Seule et solide : plaidoyer pour un célibat assumé

Je m’assois dans le café. La première gorgée de latté frette confirme que le printemps est débarqué. Que j’ai bel et bien traversé cette rupture de décembre, ce deuil de février, cette solitude de mars. Le soleil réchauffe ma peau pis je souris. Ce sera peut-être moins difficile de me réacclimater au célibat qu’il m’est arrivé de le penser durant les premières semaines de ma rupture. 

La caféine continue de se répandre dans mon corps. Le goût sucré du lait d’avoine réjouit ma bouche. Je célèbre les cinq heures de ménage que je viens de terminer. C’est la saison des remises à neuf.

Ça y est. J’ai fini de mettre de l’ordre dans le départ de mon ex, dans la conversion d’un appartement à deux en appartement pour une. 

Depuis 9 h, en ce samedi matin, j’écoute le balado Le cœur sur la table. Mon ami Pierre m’a recommandé ça. Il est chouette, Pierre. Il aime des bonnes affaires, d’habitude. 
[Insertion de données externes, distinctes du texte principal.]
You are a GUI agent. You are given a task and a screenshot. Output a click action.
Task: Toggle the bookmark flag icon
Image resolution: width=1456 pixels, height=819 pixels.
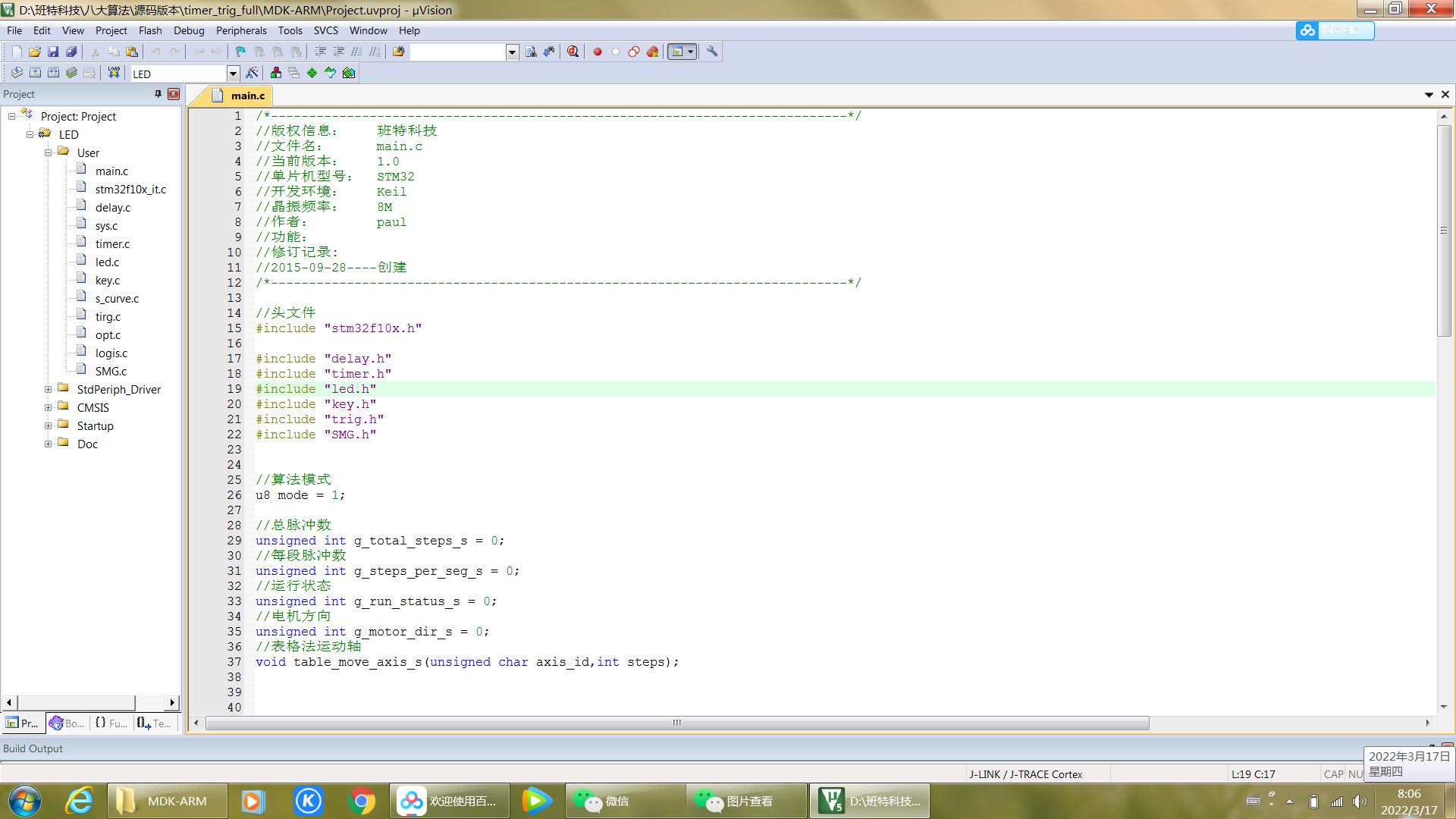(x=240, y=52)
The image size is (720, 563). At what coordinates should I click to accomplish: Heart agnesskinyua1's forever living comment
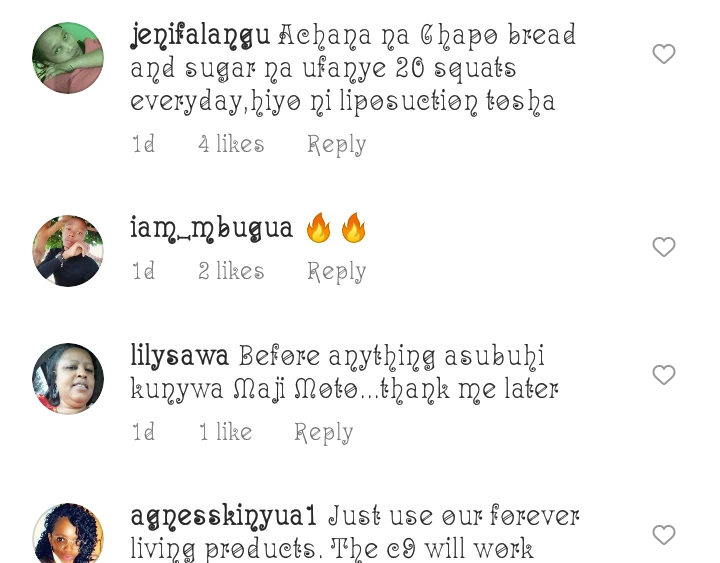[x=664, y=535]
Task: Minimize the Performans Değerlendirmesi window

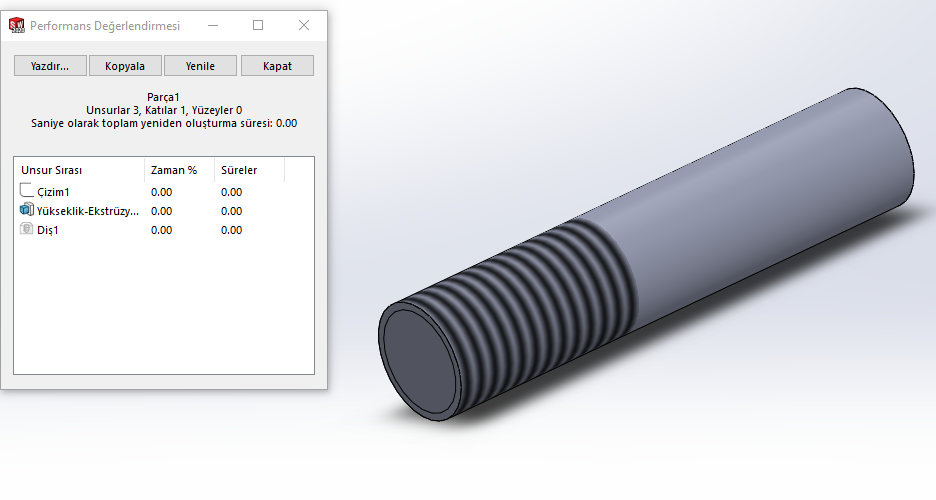Action: click(x=212, y=25)
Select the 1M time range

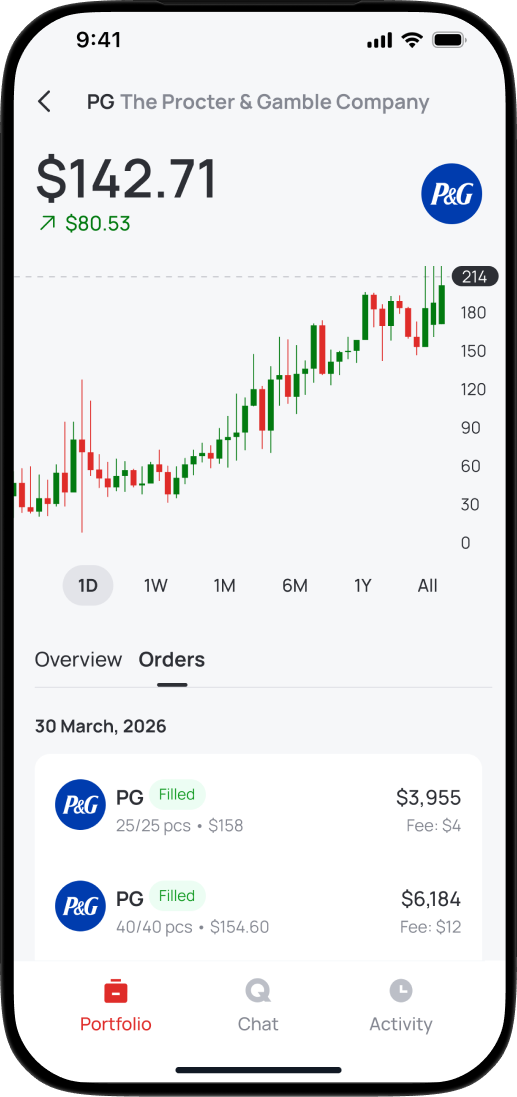[x=225, y=586]
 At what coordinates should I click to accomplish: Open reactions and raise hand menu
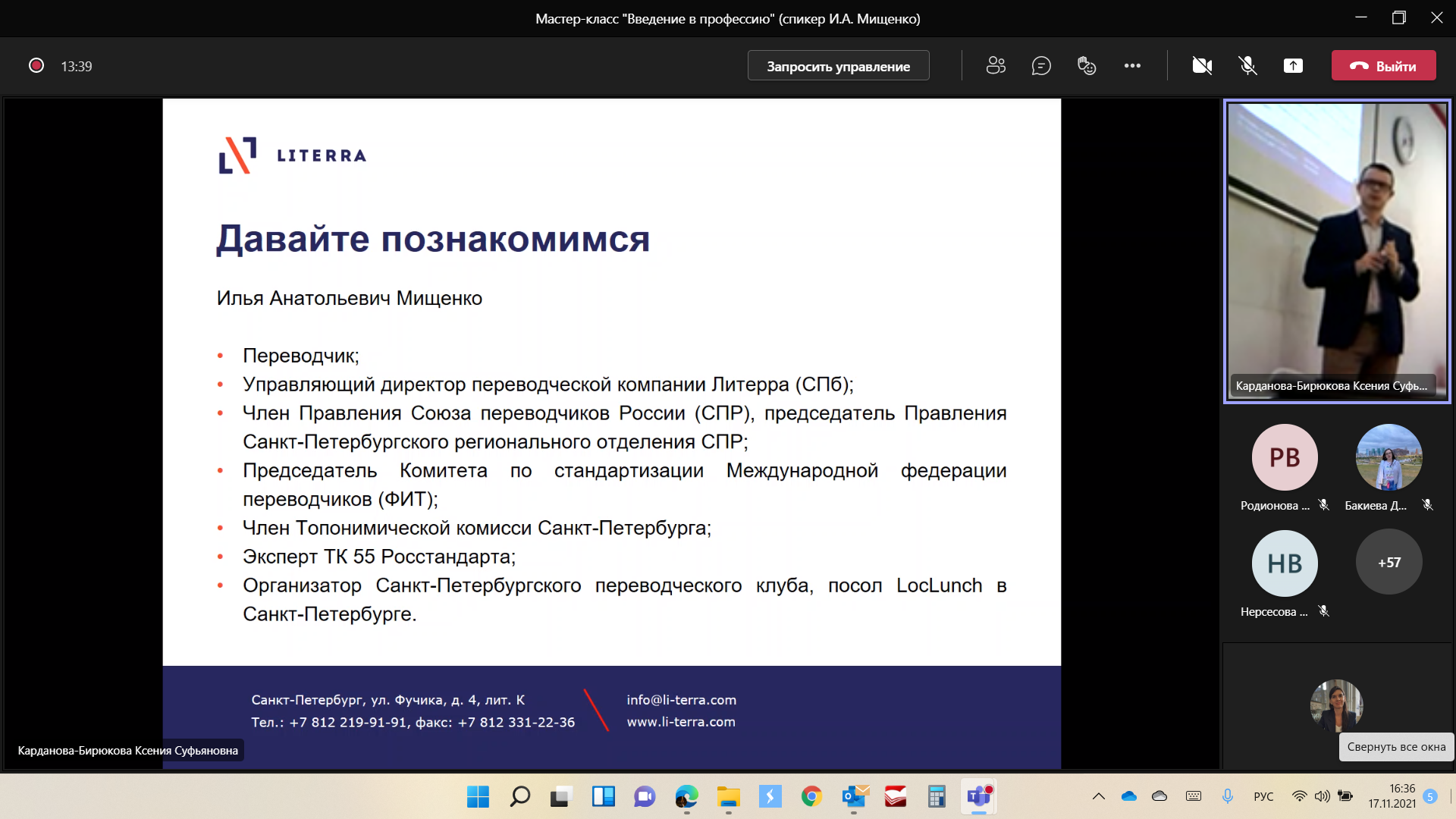pyautogui.click(x=1087, y=66)
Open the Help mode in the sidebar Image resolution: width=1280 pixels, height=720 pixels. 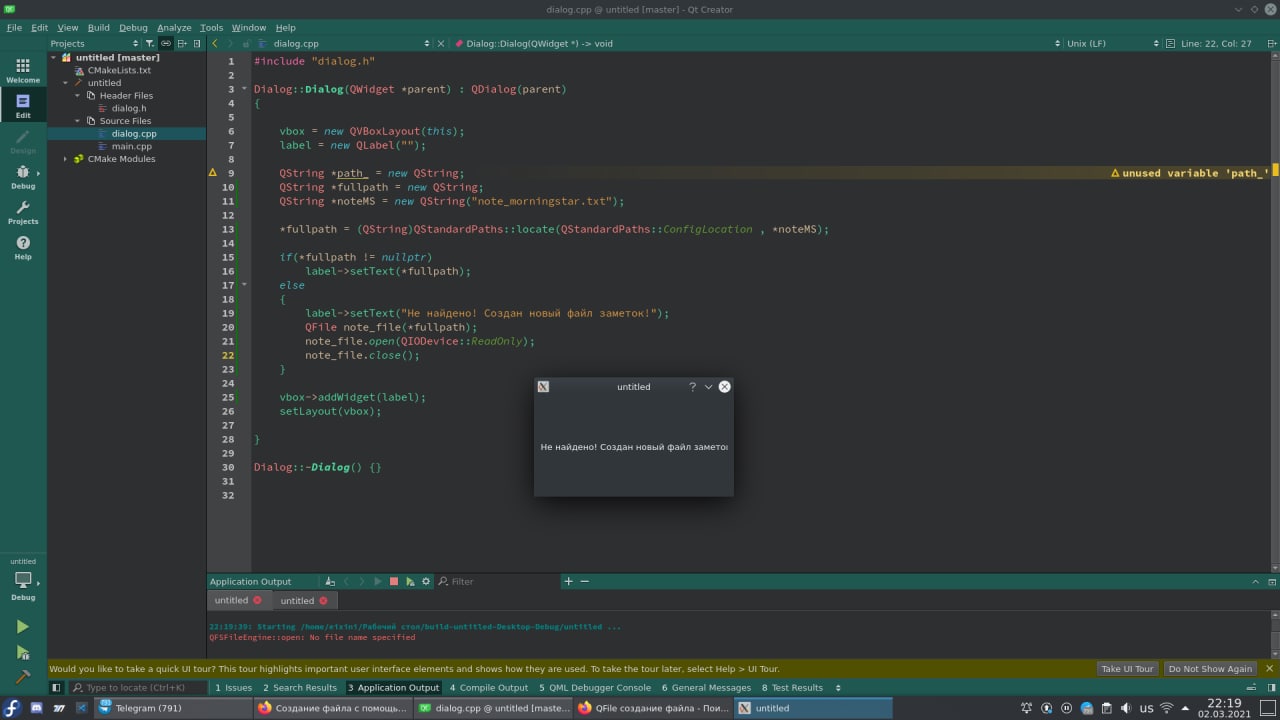[x=22, y=247]
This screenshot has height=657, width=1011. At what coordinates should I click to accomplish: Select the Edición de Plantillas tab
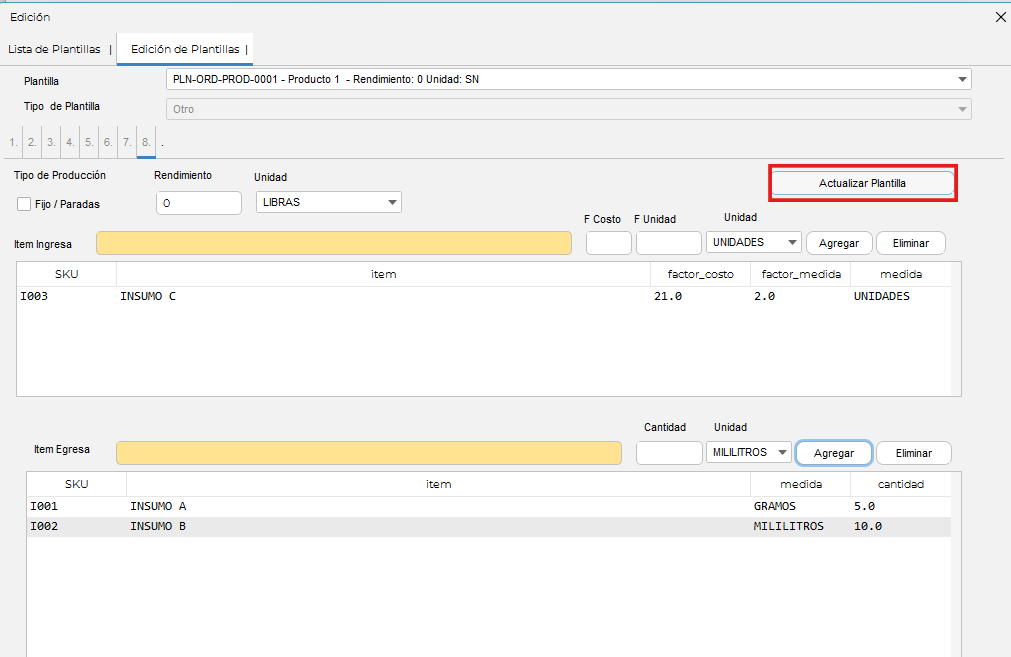pyautogui.click(x=185, y=49)
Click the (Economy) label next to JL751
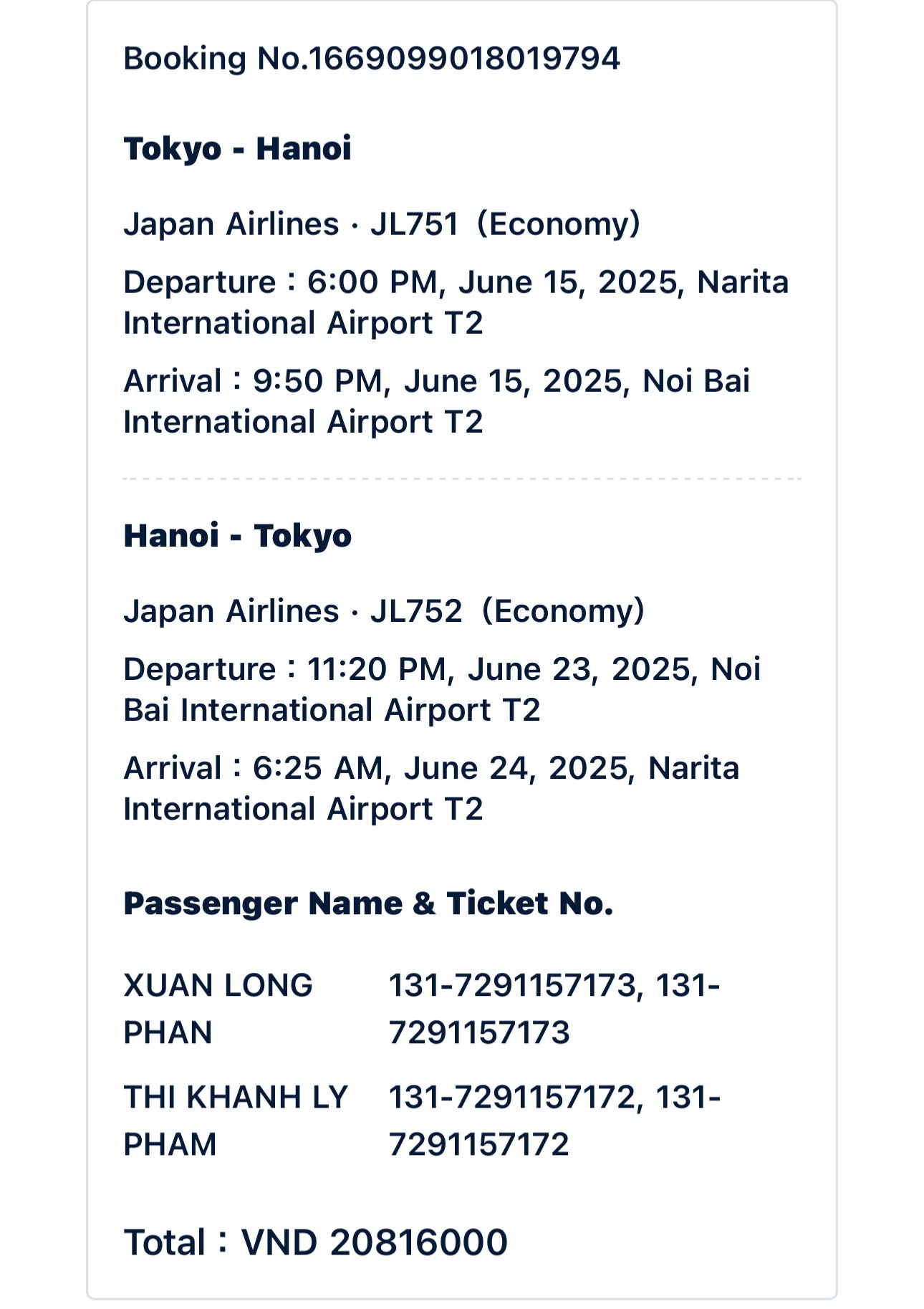This screenshot has width=924, height=1309. [x=558, y=224]
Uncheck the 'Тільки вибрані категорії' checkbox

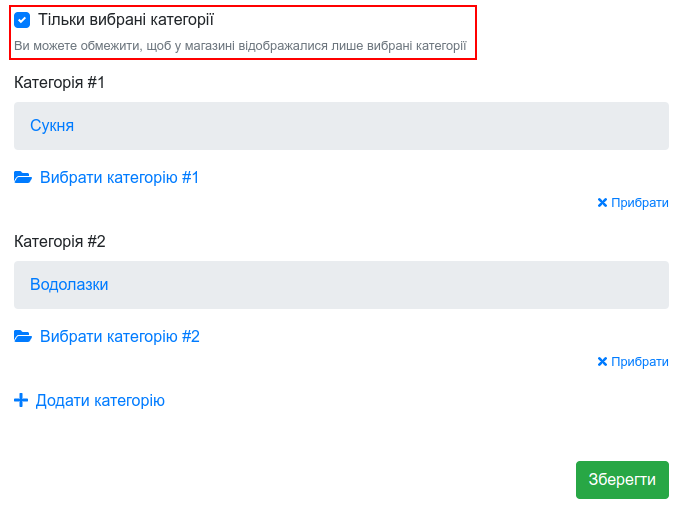[x=22, y=20]
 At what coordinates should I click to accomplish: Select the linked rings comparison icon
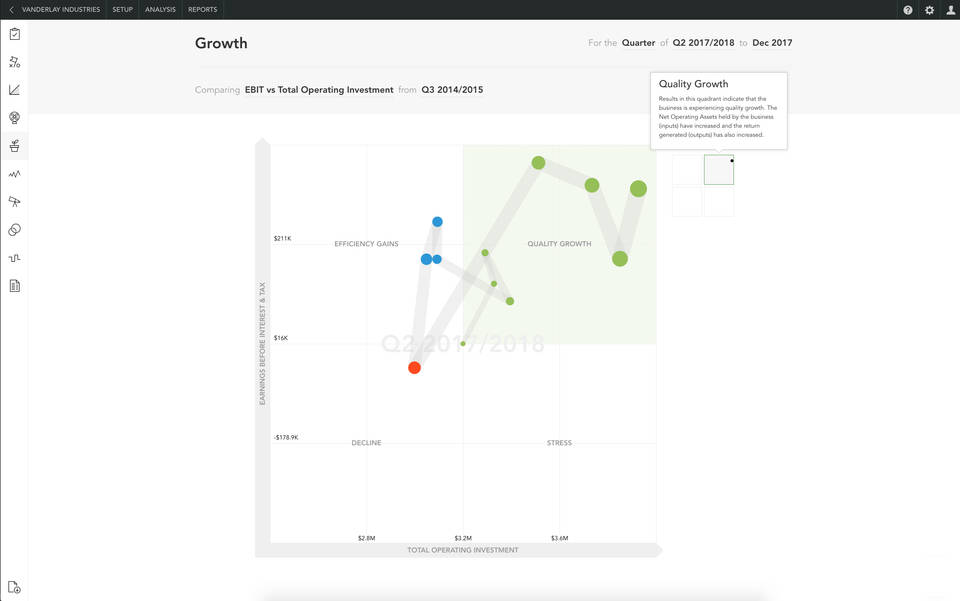[x=14, y=229]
Je ne suis pas la plus grande fan des baladodiffusions. Une histoire de capacité d’attention, je pense. En tout cas. Disons que je préfère normalement danser sur du reggaeton en balayant, moppant et récurant le plancher de ma cuisine. Mais, ce matin, je me suis dit : « why not, ma coconut? » pis j’ai pesé sur play

À force d’enchaîner les épisodes en torchant la terrasse pis en réorganisant mes pots Mason, j’en arrive à la conclusion qu’au diable le témoignage sur mon retour au célibat que j’avais commencé pour le Club Sexu. Je recommence. Pas le choix. Pas le choix de tout effacer. 

Parce qu’une question me tourne en tête depuis mon écoute du balado – qu’à l’instar de mon ami Pierre, je recommande d’ailleurs à tou·te·s – : pourquoi associe-t-on le célibat à une inévitable solitude

? Et, surtout, est-ce que j’interagirais différemment dans le monde si je pouvais déconstruire l’idée que je me fais de ma « condition » romantique?

Bienvenue, donc, dans mon essai politico-romantique sur le fait d’être tu-seule. Pis d’aimer ça.

Pour la gang qui n’a pas écouté Le cœur sur la table, ce que l’animatrice Victoire Tuaillon y explore, c’est l’idée d’une révolution romantique. Un petit sujet, quoi! Elle nous propose, à travers des tables rondes et des entrevues, de réfléchir à comment – et à avec qui – nous entrons en relation. Pouvons-nous revoir la manière donc nous aimons dans toutes nos relations romantiques, amicales et familiales?

Si, depuis ma rupture, je m’interroge de façon plus assumée sur les structures polyamoureuses et d’anarchie relationnelle, je ne m’étais jamais encore arrêtée sur ce que l’étiquette de célibataire modifiait dans ma perception de moi-même. 

Collectivement, nous avons tendance à percevoir le célibat comme un entre-deux. Un état-transition entre deux relations : celle qui se termine et celle qui s’en vient inévitablement, un jour, quand tu ne chercheras plus, tu vas voir, tu vas trouver chaussure à ton pied, la prochaine flamme sera la bonne, tu brûleras d’amour jusqu’à la fin de tes jours.  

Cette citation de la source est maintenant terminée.